Kim, J., Abdullayev, N., Neuneier, J., Fink, G. R., & Lehmann, H. C. (2021). Post-COVID-19 encephalomyelitis. Neurological Research and Practice, 3(1), 18. https://doi.org/10.1186/s42466-021-00113-4

Hier braucht es ein Fazit

So können wir nicht weitermachen. Und zwar auf allen Ebenen nicht. Nicht beim ersten Thema, dem mindestens fahrlässigen Gebrauch von Papern, um einen eigenen Standpunkt zu verdeutlichen, egal ob die zitierte Quelle das hergibt oder nicht. Nicht beim Thema Politisierung von Wissenschaft, vor allem was das Thema confirmation bias und zu COVID-forschende Wissenschaftler, die aus persönlicher Überzeugung politisch aktiv sind, betrifft. Sonst sind uns potentielle Interessenkonflikte immer wichtig, das muss dann gerade bei so einem aufgeladenen Thema wie COVID19 auch gelten. Nicht was die Diskussionskultur betrifft, in der man nur noch Querdenker oder No Covid-Jünger sein kann. Und ganz sicher nicht, was das Thema Paper betrifft. Hier braucht es ganz dringend eine geringere Schlagzahl, dafür hochwertigere und aussagekräftigere Arbeiten, die vielmehr ihre eigenen Grenzen erkennen. Es ist nicht schlimm, wenn man eine gerade politisch diskutierte Frage nicht mit der passenden wissenschaftlichen Arbeit unterfüttern kann. Es ist gar nicht verkehrt zu sagen: Hierzu können wir gerade keine belastbare Aussage treffen (nicht wahr, liebe STIKO bezüglich des Themas Zweitimpfung mit einem mRNA-Impstoff nach Erstimpfung mit AstraZeneca).
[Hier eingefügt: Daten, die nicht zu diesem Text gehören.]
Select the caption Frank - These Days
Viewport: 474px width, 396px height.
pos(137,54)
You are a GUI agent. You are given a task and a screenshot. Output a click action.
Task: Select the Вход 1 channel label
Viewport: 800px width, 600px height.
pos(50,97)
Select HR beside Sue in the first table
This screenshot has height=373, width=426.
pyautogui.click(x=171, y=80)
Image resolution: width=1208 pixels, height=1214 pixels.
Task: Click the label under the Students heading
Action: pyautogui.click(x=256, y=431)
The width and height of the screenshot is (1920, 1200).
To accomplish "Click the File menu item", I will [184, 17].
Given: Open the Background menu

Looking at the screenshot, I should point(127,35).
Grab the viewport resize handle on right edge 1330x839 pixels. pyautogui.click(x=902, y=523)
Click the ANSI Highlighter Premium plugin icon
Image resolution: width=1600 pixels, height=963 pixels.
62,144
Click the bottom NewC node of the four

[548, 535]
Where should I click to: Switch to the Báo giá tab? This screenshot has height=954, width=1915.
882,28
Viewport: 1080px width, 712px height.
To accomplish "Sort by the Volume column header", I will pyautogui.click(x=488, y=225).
In einem anderen Editorial (Link) im Dezember 2020 haben Peter Berlit und Hans-Christoph Diener (als graue Eminenzen der Neurologie in Deutschland) geschrieben, dass der Wissenschaft deutlich mehr gedient gewesen wäre, wenn es nur ein Viertel der bisherigen Veröffentlichungen zu COVID19 gegeben hätte, diese aber von besserer Qualität gewesen wären. Dem ist nichts hinzuzufügen.